In 1981 Tydeman was sent a script by a new writer called Sue Townsend about a character called Nigel Mole. The script was accepted and The Diary of Nigel Mole, Aged 13¾ was broadcast in January 1982. This directly led to a book commission, but with the diarist renamed Adrian Mole, and several volumes and subsequent radio adaptations followed with Tydeman himself making cameo appearances in the stories.

'Tydey', as he was known to colleagues, died earlier this year. Over the summer BBC Radio 4 Extra have been digging deep into the archive and have found two series that he directed that haven't been repeated in decades.  Just concluded is the 1970 Radio 2 thriller series The Joke About Hilary Spite. Written by Christopher Bidmead, later a script editor on Doctor Who, it tells the story of a young woman, a mesmerising performance from Angela Pleasance, who gets embroiled in the world of the secret service, computer hacking and double-cross. The cast includes Dinsdale Landen and three Tydeman cast regulars Andrew Sachs (this time playing an Italian coffee shop owner), Nigel Anthony and Rolf Lefebvre.     

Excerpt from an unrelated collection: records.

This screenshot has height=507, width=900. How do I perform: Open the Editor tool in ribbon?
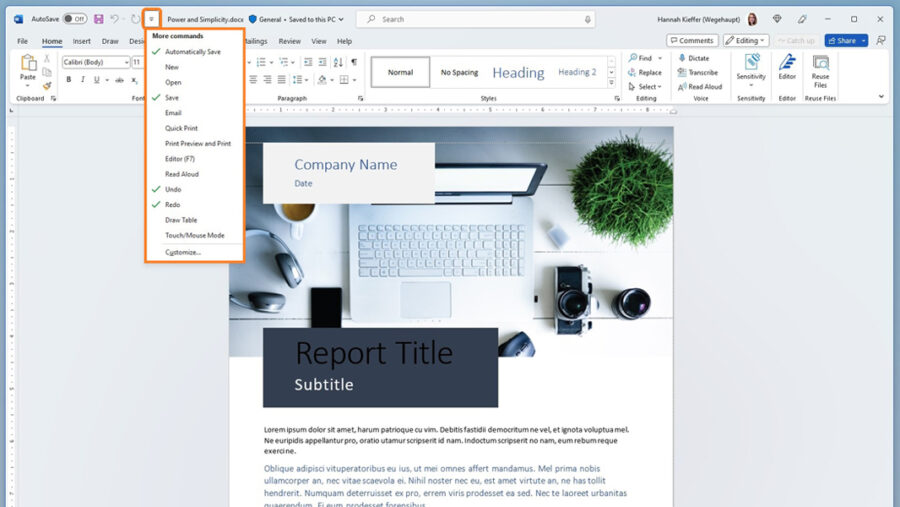(x=787, y=65)
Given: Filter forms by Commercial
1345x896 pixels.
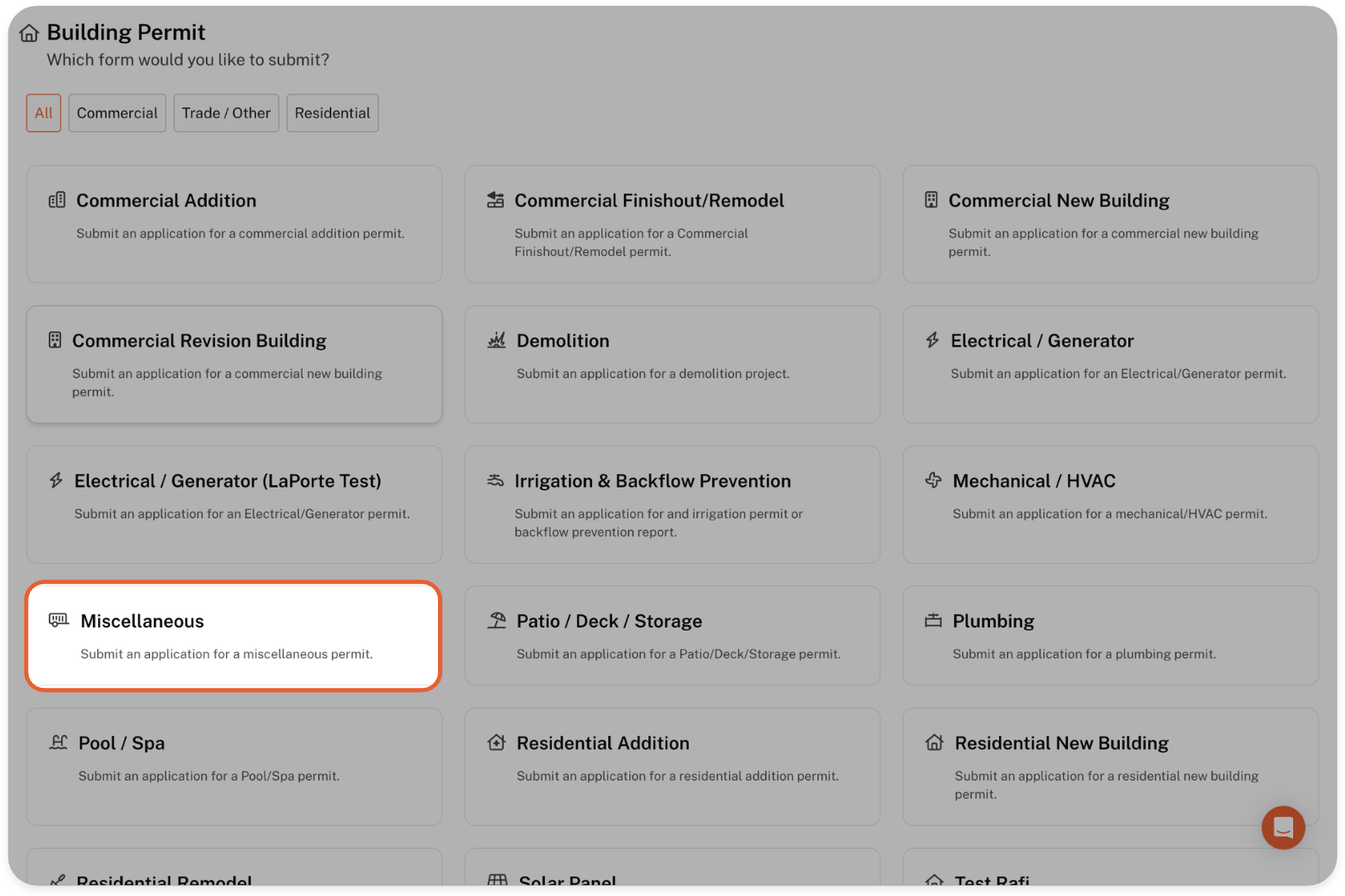Looking at the screenshot, I should point(117,113).
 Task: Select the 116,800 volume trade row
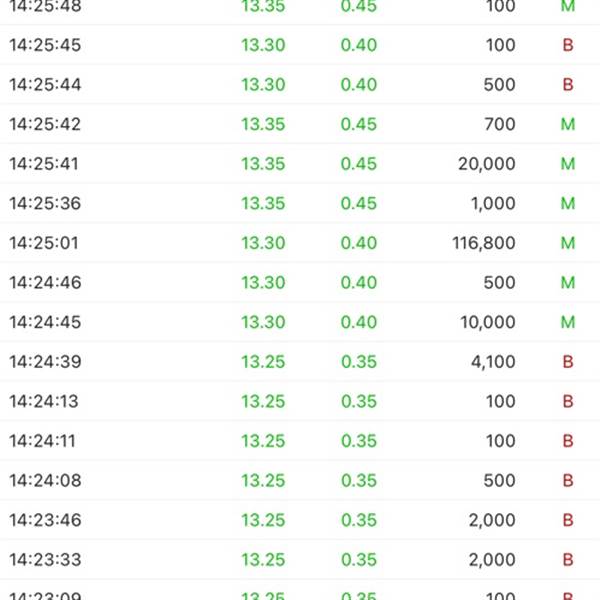[300, 243]
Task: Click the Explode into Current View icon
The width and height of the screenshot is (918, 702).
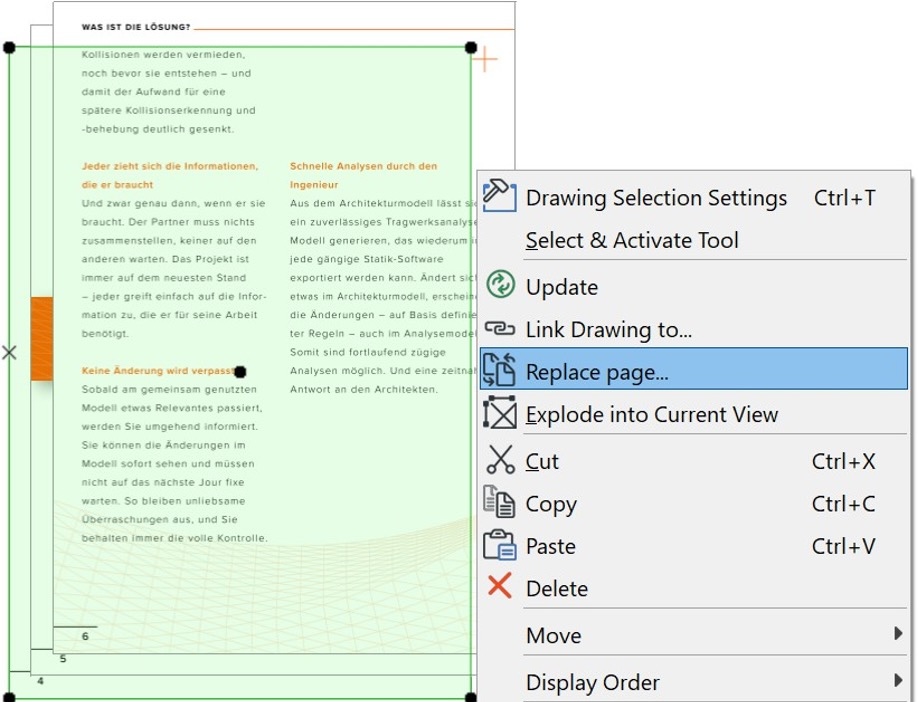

Coming up in mid-August is a 1966 sci-fi story by Victor Pemberton called The Slide involving the threat of a sinister mudslide on the New Town of Redlow. Pemberton had originally written it as a Doctor Who story but it was rejected; in time he'd would write for the TV show and become a script editor. David Spenser is in the cast as well as Maurice Denham, a very early role for  Miriam Margolyes and Roger Delgado (again providing another Doctor Who link as he played The Master in the 1970s). The series was released by BBC Audio in 2007 but this is it's first radio repeat.